Annapurna Labs (U.S.) Inc. - D63 - Seattle, WA
posted 3 months ago
AWS Neuron is the complete software stack for the AWS Inferentia and Trainium cloud-scale machine learning accelerators and the Trn1 and Inf1 servers that use them. This role is for a software engineer in the Machine Learning Applications (ML Apps) team for AWS Neuron. The primary responsibility of this position is the development, enablement, and performance tuning of a wide variety of machine learning model families, including massive scale large language models like Llama2, GPT2, GPT3, and beyond, as well as stable diffusion, Vision Transformers, and many more. The ML Apps team collaborates closely with compiler engineers and runtime engineers to create, build, and tune distributed inference solutions with Trn1. Experience optimizing inference performance for both latency and throughput on these large models using Python, Pytorch, or JAX is essential. The role will involve using Deepspeed and other distributed inference libraries, with a focus on extending these capabilities for the Neuron-based system.

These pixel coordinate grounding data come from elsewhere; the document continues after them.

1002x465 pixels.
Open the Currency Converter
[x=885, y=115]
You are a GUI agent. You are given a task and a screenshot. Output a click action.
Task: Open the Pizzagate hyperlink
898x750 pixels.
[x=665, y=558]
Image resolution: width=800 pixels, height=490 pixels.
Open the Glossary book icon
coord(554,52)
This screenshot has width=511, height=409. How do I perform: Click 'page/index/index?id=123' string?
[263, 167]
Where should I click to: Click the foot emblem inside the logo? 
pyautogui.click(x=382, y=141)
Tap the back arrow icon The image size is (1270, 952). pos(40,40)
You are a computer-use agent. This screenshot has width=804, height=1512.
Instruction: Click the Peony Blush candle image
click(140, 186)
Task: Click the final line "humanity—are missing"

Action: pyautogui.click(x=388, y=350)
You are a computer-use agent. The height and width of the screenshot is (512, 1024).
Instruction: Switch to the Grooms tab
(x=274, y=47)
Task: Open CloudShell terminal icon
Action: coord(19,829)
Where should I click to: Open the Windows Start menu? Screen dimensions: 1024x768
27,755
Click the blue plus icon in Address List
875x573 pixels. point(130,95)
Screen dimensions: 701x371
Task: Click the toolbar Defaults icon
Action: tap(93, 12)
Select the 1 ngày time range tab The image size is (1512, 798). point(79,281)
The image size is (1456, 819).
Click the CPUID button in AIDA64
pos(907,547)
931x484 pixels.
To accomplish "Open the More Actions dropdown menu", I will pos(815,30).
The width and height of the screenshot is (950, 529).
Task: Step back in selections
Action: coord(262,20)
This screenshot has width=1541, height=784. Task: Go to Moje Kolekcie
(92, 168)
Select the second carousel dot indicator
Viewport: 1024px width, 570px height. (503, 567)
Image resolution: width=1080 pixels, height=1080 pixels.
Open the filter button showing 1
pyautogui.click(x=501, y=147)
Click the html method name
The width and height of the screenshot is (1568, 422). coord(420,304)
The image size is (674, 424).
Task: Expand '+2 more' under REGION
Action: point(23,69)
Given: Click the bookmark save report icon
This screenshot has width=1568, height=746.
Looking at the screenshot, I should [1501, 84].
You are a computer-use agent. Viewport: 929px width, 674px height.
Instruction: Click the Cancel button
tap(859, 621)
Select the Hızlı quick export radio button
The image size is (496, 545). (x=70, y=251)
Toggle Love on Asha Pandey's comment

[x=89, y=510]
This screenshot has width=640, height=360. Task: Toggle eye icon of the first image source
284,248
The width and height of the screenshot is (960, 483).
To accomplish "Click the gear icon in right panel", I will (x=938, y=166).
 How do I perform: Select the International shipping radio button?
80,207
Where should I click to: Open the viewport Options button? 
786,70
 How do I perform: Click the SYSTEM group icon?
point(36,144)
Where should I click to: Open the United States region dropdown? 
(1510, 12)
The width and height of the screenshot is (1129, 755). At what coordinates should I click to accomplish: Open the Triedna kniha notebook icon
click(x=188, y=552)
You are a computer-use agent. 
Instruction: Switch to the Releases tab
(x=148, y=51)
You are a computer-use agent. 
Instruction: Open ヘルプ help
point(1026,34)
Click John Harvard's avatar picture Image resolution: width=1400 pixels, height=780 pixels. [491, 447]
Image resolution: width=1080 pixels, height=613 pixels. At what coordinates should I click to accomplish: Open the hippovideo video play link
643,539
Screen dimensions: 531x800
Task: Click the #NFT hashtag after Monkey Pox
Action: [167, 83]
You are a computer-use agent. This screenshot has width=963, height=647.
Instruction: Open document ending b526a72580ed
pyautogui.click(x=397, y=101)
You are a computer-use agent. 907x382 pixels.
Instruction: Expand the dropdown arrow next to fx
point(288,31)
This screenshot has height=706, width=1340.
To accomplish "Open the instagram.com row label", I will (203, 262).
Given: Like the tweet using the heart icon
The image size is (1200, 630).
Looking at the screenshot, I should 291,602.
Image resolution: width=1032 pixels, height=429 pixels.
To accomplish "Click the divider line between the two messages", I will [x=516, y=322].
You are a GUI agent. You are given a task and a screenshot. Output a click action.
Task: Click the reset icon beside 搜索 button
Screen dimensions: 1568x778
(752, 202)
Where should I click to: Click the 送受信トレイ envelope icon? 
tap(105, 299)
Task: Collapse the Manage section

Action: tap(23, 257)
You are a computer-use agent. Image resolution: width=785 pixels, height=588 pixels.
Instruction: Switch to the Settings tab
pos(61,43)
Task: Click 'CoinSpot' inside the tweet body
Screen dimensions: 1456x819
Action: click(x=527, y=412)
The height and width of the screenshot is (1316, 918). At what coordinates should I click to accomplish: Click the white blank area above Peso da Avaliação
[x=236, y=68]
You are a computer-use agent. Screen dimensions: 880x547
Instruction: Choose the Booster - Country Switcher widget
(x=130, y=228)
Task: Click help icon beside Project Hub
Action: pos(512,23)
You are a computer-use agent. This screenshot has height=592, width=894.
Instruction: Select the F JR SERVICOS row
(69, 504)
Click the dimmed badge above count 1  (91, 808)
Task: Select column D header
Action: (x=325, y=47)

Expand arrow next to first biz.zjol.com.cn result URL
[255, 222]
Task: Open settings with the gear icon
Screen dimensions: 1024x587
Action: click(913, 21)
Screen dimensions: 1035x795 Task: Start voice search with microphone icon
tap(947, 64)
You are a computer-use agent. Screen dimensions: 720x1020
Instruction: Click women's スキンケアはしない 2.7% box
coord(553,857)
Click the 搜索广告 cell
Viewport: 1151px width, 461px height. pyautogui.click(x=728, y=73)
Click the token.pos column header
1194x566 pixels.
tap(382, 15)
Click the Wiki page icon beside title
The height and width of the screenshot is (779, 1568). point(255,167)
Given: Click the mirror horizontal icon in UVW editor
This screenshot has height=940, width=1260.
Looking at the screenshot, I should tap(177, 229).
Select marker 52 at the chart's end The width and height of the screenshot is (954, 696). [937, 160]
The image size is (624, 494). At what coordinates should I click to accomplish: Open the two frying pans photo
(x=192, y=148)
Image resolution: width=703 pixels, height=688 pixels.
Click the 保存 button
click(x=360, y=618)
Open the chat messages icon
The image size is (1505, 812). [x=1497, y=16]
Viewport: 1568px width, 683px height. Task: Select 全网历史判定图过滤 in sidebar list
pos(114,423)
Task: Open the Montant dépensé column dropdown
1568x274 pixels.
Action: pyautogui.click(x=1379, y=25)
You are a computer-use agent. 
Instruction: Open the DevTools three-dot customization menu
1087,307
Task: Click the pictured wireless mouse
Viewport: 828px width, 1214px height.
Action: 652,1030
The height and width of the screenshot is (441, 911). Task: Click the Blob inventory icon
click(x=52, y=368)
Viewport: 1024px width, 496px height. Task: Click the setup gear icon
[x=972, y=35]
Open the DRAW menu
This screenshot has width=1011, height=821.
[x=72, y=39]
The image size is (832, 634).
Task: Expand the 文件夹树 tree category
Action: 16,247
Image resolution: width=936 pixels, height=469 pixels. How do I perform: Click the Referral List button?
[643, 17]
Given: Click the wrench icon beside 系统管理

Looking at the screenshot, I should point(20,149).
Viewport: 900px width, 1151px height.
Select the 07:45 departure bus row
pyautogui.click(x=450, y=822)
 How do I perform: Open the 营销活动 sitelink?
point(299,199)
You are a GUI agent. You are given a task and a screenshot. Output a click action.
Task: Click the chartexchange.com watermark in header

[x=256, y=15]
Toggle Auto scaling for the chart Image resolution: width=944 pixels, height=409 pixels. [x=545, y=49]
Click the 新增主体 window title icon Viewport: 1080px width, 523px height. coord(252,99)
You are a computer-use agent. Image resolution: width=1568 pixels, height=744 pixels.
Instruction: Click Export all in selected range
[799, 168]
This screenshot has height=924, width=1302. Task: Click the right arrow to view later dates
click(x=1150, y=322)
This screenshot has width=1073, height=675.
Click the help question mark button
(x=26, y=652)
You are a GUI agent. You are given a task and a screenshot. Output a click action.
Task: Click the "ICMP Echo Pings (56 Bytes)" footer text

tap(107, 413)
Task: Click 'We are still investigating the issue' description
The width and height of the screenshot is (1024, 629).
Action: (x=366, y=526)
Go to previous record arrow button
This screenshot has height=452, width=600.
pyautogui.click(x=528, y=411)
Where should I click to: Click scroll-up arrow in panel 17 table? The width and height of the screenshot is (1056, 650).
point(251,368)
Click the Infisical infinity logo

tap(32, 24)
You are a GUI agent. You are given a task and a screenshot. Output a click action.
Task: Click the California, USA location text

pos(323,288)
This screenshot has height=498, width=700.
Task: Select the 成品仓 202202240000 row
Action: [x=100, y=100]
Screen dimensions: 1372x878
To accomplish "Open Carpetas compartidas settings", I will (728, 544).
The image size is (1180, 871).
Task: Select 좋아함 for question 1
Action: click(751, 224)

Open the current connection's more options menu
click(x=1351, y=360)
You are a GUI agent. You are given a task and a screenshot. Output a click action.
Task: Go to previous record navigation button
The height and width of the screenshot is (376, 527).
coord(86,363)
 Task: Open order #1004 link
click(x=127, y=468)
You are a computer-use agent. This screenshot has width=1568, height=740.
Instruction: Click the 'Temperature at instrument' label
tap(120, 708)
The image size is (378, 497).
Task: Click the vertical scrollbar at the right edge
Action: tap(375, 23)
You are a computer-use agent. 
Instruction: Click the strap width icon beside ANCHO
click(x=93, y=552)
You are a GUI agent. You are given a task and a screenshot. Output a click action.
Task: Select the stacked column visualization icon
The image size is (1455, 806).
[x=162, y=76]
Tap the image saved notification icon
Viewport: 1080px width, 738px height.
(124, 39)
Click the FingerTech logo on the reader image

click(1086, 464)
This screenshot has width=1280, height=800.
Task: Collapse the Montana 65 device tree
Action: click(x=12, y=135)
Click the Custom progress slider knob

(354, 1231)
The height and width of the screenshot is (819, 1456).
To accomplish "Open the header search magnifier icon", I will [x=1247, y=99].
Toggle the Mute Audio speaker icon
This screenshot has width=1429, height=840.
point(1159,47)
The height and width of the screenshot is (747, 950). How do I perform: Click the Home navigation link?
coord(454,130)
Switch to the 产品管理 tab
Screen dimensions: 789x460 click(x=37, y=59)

The successful candidate will help lead efforts to build distributed inference support into Pytorch and Tensorflow using XLA and the Neuron compiler and runtime stacks. Tuning these models to ensure the highest performance and maximizing their efficiency on the customer AWS Trainium and Inferentia silicon and the TRn1 and Inf1 servers is a critical aspect of this role. In a typical day, you will design and code solutions to drive efficiencies in software architecture, create metrics, implement automation, and resolve the root causes of software defects. You will also build high-impact solutions for a large customer base, participate in design discussions, conduct code reviews, and communicate with both internal and external stakeholders. The work environment is dynamic and startup-like, where you will always be focused on the most important tasks. The team is dedicated to supporting new members, fostering an environment that celebrates knowledge-sharing and mentorship, and ensuring that team members feel empowered to take on more complex tasks in the future.